US - The Securities and Exchange Commission's decision not to challenge a US court's ruling overturning a proxy-access rule has provoked criticism from the Council of Institutional Investors.
Ann Yerger, executive director of the Council said, "The SEC's decision not to request an en banc rehearing of the D.C. Court of Appeals' opinion is disappointing to shareowners.
"The Council will continue to advocate for proxy access because it is a fundamental right of shareowners to have a meaningful voice in the election of directors to public company boards. Proxy access would invigorate board elections and make boards more responsive to shareowners and more vigilant in their oversight of companies."
The rule, which would have allowed investors to nominate their own candidates for company boards, was approved by the SEC in August. It was
challenged shortly afterwards by the US Chamber of Commerce and the Business Roundtable, who argued the SEC did not take into account the financial implications of the rule. (Global Pensions; 30 September 2010)
The courts agreed, saying the decision to apply the rule to companies was "arbitrary". (Global Pensions; 25 July 2011)

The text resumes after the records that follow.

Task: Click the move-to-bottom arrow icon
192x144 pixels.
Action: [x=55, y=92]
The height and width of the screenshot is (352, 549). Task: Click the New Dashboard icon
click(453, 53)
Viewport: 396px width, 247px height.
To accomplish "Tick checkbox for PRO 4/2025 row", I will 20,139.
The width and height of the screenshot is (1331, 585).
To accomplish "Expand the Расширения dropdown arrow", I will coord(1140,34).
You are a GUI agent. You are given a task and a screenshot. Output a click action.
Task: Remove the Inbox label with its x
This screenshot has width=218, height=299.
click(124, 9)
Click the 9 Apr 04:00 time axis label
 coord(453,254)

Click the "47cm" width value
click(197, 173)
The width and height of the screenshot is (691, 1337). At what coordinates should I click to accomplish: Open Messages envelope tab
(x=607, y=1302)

While the original rule requiring all public companies to include shareholder nominees in company proxies was overturned, a related rule allowing shareholders to seek proxy access standards on a company-by-company basis, will remain.
Yerger urged the SEC to address the court's concerns and re-propose a rule that she believes sets "uniform standards and requirement for proxy access at all US companies". The Council represents pension funds, foundations and endowments with over $3trn in assets.

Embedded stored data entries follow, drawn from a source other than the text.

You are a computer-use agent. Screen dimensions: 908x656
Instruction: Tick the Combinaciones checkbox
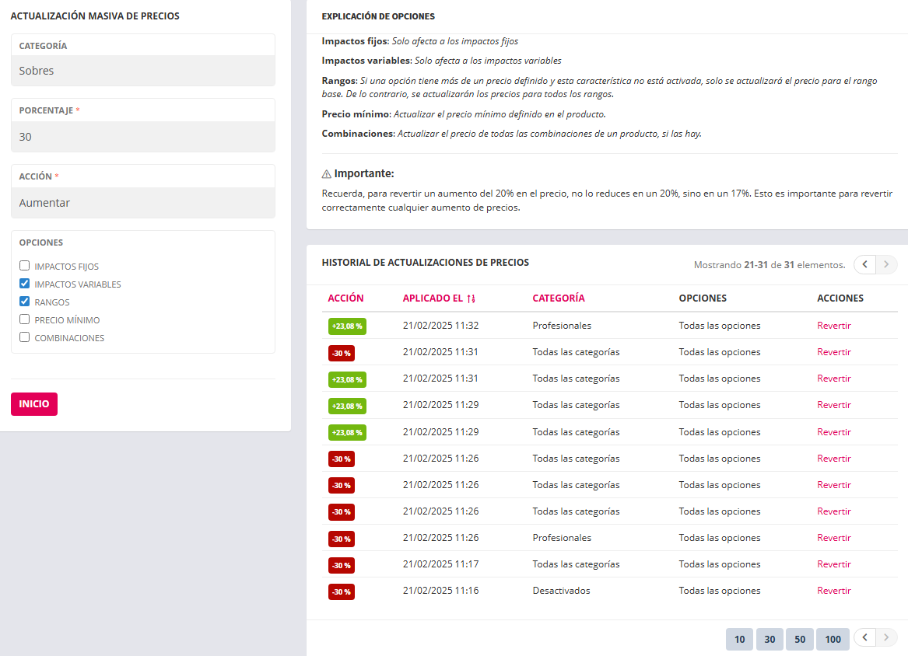[x=25, y=338]
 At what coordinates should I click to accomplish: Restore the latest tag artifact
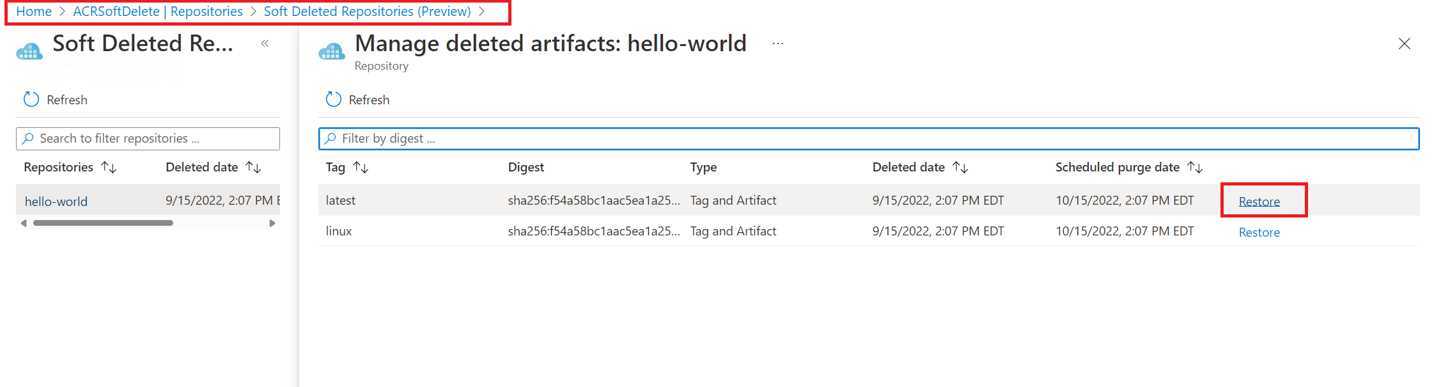click(1259, 201)
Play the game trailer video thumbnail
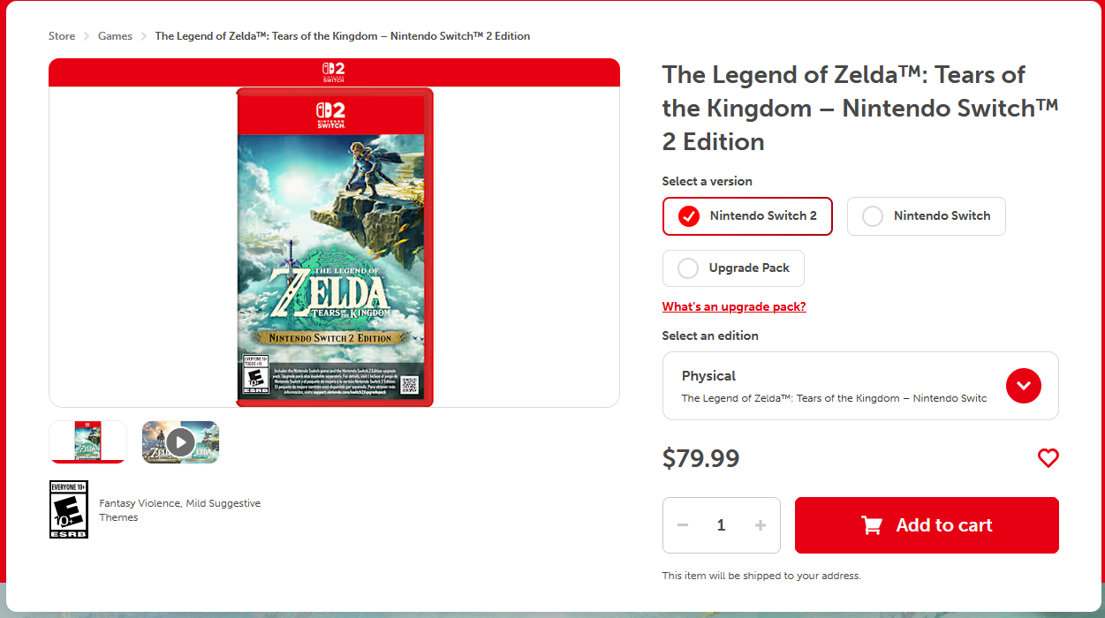The height and width of the screenshot is (618, 1105). (x=180, y=441)
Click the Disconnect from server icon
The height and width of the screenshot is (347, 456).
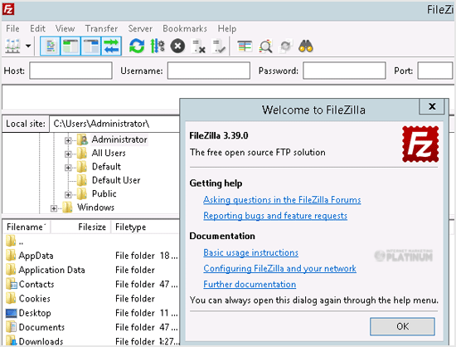pos(198,46)
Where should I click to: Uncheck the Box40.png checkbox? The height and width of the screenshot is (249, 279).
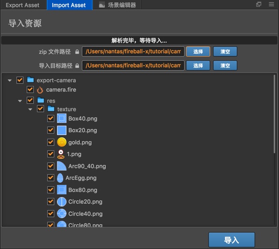(x=51, y=119)
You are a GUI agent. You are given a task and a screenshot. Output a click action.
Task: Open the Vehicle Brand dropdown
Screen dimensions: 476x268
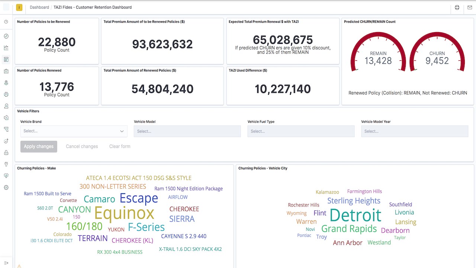click(74, 131)
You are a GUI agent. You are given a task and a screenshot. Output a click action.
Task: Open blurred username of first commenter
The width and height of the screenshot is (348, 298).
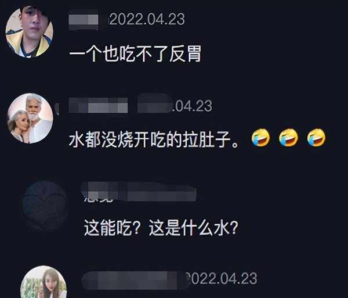coord(84,20)
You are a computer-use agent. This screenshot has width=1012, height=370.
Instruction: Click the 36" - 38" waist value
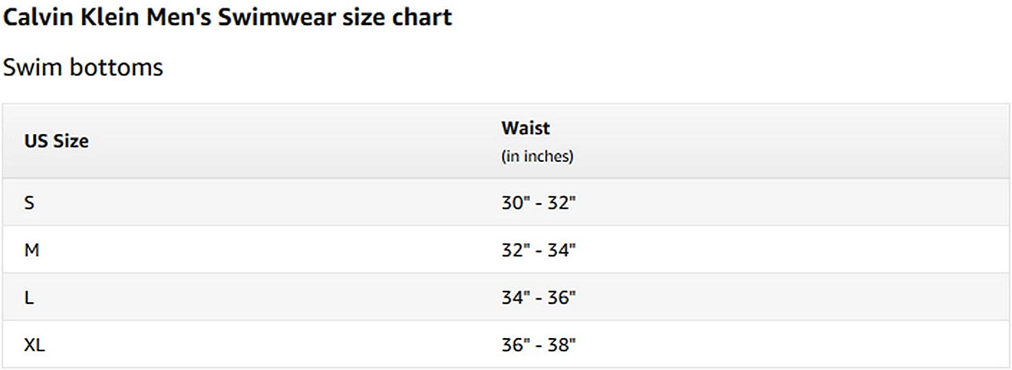click(538, 345)
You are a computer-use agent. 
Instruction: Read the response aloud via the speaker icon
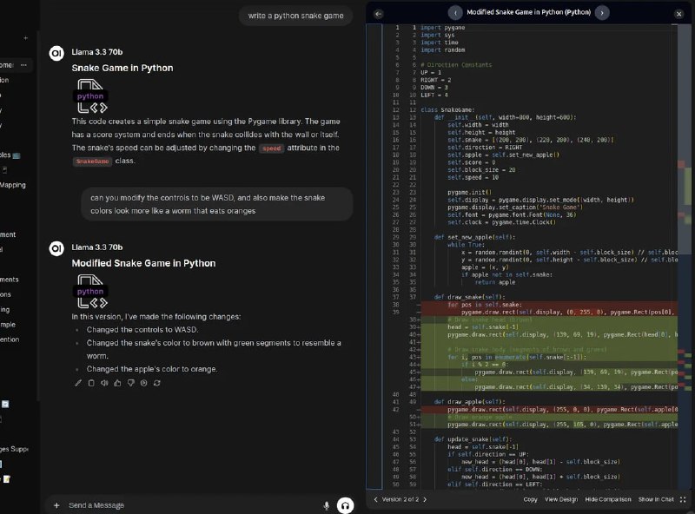104,383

Mary Schapiro, SEC chairman she remained committed to finding a way to make it easier for shareholders to nominate candidates to corporate boards.

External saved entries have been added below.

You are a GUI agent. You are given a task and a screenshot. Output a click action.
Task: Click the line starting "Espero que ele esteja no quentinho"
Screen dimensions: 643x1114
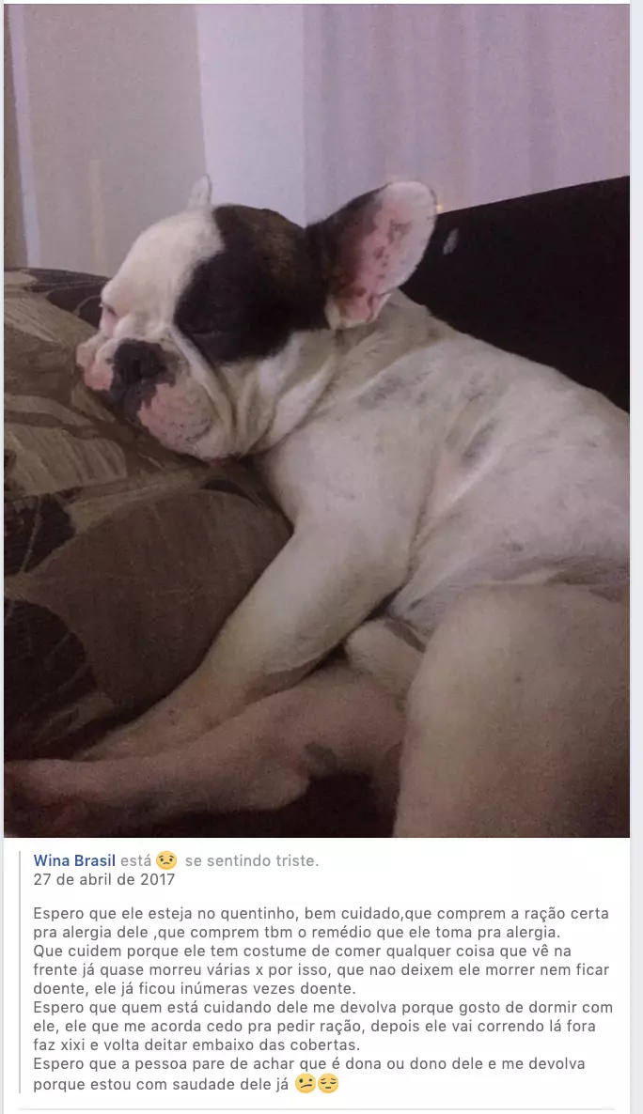(321, 914)
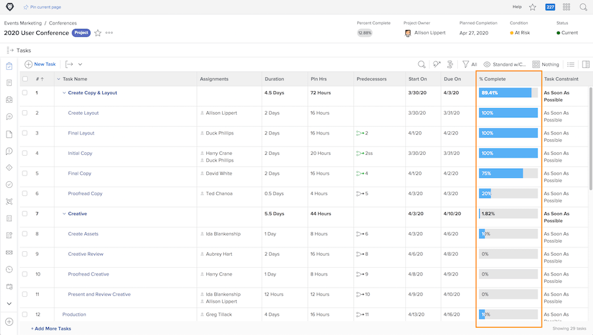This screenshot has width=593, height=335.
Task: Tick the checkbox for Final Copy row
Action: point(25,173)
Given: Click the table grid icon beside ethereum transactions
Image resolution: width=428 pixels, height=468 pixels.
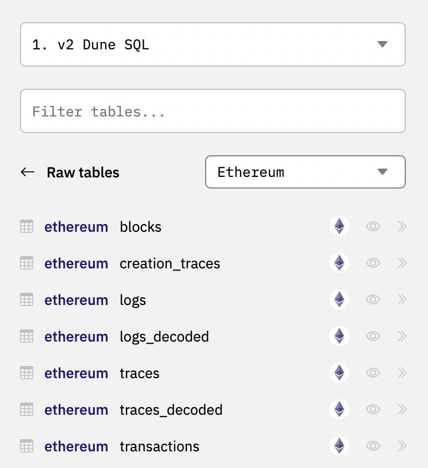Looking at the screenshot, I should (27, 446).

"I want to be sure that we carefully consider and learn from the Court's objections as we determine the best path forward. I have asked the staff to continue reviewing the decision as well as the comments that we previously received from interested parties," she added.
Industry watchers say the SEC's decision did not come as a surprise.
Michael Littenberg, partner at law firm Schulte Roth & Zabel said: "There were three judges that came out very strongly against the SEC. The SEC knew that they would be up against three judges if they contested the rule and they knew that they didn't stand a great chance."
He believes most companies won't be affected and only those with perceived governance issues will be likely targets.
"As has been the case with other governance initiatives, it is likely that a fairly small number of mostly larger companies will receive access proposals in 2012, with these types of proposals continuing to be refined and momentum picking up in 2013 and beyond as a market standard starts to develop."